(Records)
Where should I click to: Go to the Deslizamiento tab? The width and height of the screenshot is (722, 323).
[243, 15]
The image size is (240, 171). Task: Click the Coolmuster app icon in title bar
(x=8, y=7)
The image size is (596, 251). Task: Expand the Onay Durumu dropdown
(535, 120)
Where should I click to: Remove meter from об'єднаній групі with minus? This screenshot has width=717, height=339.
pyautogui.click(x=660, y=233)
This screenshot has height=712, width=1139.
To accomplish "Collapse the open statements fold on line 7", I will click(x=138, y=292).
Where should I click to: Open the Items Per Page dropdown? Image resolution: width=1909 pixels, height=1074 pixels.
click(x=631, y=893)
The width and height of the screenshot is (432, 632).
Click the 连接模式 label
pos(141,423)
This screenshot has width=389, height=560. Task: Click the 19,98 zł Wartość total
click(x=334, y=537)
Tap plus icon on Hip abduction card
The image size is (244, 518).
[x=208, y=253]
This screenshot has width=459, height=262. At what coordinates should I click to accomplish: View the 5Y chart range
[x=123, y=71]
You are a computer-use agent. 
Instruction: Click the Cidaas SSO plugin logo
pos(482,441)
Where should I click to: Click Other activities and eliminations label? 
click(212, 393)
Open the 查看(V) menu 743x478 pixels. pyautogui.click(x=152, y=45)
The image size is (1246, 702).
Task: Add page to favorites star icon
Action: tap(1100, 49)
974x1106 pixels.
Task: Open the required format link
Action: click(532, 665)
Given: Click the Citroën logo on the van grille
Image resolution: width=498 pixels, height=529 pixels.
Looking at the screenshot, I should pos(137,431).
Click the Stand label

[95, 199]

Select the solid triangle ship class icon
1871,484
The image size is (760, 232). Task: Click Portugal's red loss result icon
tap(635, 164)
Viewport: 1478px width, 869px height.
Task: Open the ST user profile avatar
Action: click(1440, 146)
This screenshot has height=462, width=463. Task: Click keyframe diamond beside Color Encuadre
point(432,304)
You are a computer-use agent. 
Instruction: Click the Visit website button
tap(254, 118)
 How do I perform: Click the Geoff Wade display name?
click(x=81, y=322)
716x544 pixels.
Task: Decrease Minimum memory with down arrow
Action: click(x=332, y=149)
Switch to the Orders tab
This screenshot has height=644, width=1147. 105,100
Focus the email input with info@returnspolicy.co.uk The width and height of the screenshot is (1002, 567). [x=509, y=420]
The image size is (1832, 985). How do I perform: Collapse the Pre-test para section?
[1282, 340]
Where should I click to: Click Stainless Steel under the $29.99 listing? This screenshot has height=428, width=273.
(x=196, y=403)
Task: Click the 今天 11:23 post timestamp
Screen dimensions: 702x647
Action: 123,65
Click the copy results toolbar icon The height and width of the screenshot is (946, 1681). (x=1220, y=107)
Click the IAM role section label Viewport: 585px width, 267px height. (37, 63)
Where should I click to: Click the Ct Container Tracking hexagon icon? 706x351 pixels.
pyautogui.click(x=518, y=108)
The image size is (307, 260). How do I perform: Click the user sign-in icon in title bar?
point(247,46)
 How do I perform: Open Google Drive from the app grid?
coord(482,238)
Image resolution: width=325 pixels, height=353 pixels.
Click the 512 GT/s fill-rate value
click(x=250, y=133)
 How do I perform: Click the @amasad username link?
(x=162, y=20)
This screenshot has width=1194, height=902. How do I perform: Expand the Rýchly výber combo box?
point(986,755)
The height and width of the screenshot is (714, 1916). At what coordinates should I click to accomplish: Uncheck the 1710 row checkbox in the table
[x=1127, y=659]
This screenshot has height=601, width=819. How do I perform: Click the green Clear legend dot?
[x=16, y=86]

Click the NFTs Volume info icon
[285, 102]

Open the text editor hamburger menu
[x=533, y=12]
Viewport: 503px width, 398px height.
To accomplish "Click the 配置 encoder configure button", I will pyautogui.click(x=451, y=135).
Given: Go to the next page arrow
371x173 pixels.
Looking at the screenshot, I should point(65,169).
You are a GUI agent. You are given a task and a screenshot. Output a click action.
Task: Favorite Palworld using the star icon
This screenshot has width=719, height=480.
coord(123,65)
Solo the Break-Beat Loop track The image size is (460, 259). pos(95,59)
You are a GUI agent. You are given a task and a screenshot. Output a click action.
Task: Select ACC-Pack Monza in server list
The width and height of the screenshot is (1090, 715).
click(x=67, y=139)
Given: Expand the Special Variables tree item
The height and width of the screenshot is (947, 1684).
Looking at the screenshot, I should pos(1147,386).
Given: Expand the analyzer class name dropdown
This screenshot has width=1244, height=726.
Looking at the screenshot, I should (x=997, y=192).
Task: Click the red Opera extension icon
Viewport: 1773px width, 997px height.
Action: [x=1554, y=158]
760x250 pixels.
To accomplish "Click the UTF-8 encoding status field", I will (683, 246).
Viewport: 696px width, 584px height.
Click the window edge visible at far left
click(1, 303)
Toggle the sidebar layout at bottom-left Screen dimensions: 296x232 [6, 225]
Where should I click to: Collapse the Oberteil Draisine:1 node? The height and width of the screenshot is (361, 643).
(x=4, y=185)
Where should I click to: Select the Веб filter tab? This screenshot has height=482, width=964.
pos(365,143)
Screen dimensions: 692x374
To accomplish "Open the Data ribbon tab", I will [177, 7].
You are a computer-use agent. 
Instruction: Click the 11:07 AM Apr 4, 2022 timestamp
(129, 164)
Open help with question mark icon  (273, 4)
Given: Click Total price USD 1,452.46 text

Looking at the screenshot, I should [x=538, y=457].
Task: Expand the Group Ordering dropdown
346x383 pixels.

[STATED EXERCISE] Print the entries above again, line for line, with no changes.

[RESULT]
Where should I click to: Go to the Deslizamiento tab? The width and height of the screenshot is (722, 323).
[243, 15]
The image size is (240, 171). Task: Click the Coolmuster app icon in title bar
(x=8, y=7)
The image size is (596, 251). Task: Expand the Onay Durumu dropdown
(535, 120)
Where should I click to: Remove meter from об'єднаній групі with minus? This screenshot has width=717, height=339.
pyautogui.click(x=660, y=233)
This screenshot has height=712, width=1139.
To accomplish "Collapse the open statements fold on line 7", I will click(x=138, y=292).
Where should I click to: Open the Items Per Page dropdown? Image resolution: width=1909 pixels, height=1074 pixels.
click(x=631, y=893)
The width and height of the screenshot is (432, 632).
Click the 连接模式 label
pos(141,423)
This screenshot has width=389, height=560. Task: Click the 19,98 zł Wartość total
click(x=334, y=537)
Tap plus icon on Hip abduction card
The image size is (244, 518).
[x=208, y=253]
This screenshot has width=459, height=262. At what coordinates should I click to accomplish: View the 5Y chart range
[x=123, y=71]
You are a computer-use agent. 
Instruction: Click the Cidaas SSO plugin logo
pos(482,441)
Where should I click to: Click Other activities and eliminations label? 
click(212, 393)
Open the 查看(V) menu 743x478 pixels. pyautogui.click(x=152, y=45)
The image size is (1246, 702).
Task: Add page to favorites star icon
Action: tap(1100, 49)
974x1106 pixels.
Task: Open the required format link
Action: click(532, 665)
Given: Click the Citroën logo on the van grille
Image resolution: width=498 pixels, height=529 pixels.
Looking at the screenshot, I should pos(137,431).
Click the Stand label

[95, 199]

Select the solid triangle ship class icon
1871,484
The image size is (760, 232). Task: Click Portugal's red loss result icon
tap(635, 164)
Viewport: 1478px width, 869px height.
Task: Open the ST user profile avatar
Action: click(1440, 146)
This screenshot has height=462, width=463. Task: Click keyframe diamond beside Color Encuadre
point(432,304)
You are a computer-use agent. 
Instruction: Click the Visit website button
tap(254, 118)
 How do I perform: Click the Geoff Wade display name?
click(x=81, y=322)
716x544 pixels.
Task: Decrease Minimum memory with down arrow
Action: click(x=332, y=149)
Switch to the Orders tab
This screenshot has height=644, width=1147. 105,100
Focus the email input with info@returnspolicy.co.uk The width and height of the screenshot is (1002, 567). [x=509, y=420]
The image size is (1832, 985). How do I perform: Collapse the Pre-test para section?
[1282, 340]
Where should I click to: Click Stainless Steel under the $29.99 listing? This screenshot has height=428, width=273.
(x=196, y=403)
Task: Click the 今天 11:23 post timestamp
Screen dimensions: 702x647
Action: 123,65
Click the copy results toolbar icon The height and width of the screenshot is (946, 1681). (x=1220, y=107)
Click the IAM role section label Viewport: 585px width, 267px height. (37, 63)
Where should I click to: Click the Ct Container Tracking hexagon icon? 706x351 pixels.
pyautogui.click(x=518, y=108)
The image size is (307, 260). How do I perform: Click the user sign-in icon in title bar?
point(247,46)
 How do I perform: Open Google Drive from the app grid?
coord(482,238)
Image resolution: width=325 pixels, height=353 pixels.
Click the 512 GT/s fill-rate value
click(x=250, y=133)
 How do I perform: Click the @amasad username link?
(x=162, y=20)
This screenshot has width=1194, height=902. How do I perform: Expand the Rýchly výber combo box?
point(986,755)
The height and width of the screenshot is (714, 1916). At what coordinates should I click to accomplish: Uncheck the 1710 row checkbox in the table
[x=1127, y=659]
This screenshot has height=601, width=819. How do I perform: Click the green Clear legend dot?
[x=16, y=86]

Click the NFTs Volume info icon
[285, 102]

Open the text editor hamburger menu
[x=533, y=12]
Viewport: 503px width, 398px height.
To accomplish "Click the 配置 encoder configure button", I will pyautogui.click(x=451, y=135).
Given: Go to the next page arrow
371x173 pixels.
Looking at the screenshot, I should point(65,169).
You are a GUI agent. You are given a task and a screenshot. Output a click action.
Task: Favorite Palworld using the star icon
This screenshot has width=719, height=480.
coord(123,65)
Solo the Break-Beat Loop track The image size is (460, 259). pos(95,59)
You are a GUI agent. You are given a task and a screenshot. Output a click action.
Task: Select ACC-Pack Monza in server list
The width and height of the screenshot is (1090, 715).
click(x=67, y=139)
Given: Expand the Special Variables tree item
The height and width of the screenshot is (947, 1684).
Looking at the screenshot, I should pos(1147,386).
Given: Expand the analyzer class name dropdown
This screenshot has width=1244, height=726.
Looking at the screenshot, I should (x=997, y=192).
Task: Click the red Opera extension icon
Viewport: 1773px width, 997px height.
Action: [x=1554, y=158]
760x250 pixels.
To accomplish "Click the UTF-8 encoding status field", I will (683, 246).
Viewport: 696px width, 584px height.
Click the window edge visible at far left
click(1, 303)
Toggle the sidebar layout at bottom-left Screen dimensions: 296x232 [6, 225]
Where should I click to: Collapse the Oberteil Draisine:1 node? The height and width of the screenshot is (361, 643).
(x=4, y=185)
Where should I click to: Select the Веб filter tab? This screenshot has height=482, width=964.
pos(365,143)
Screen dimensions: 692x374
To accomplish "Open the Data ribbon tab", I will [177, 7].
You are a computer-use agent. 
Instruction: Click the 11:07 AM Apr 4, 2022 timestamp
(129, 164)
Open help with question mark icon  (273, 4)
Given: Click Total price USD 1,452.46 text

Looking at the screenshot, I should [x=538, y=457].
Task: Expand the Group Ordering dropdown
346x383 pixels.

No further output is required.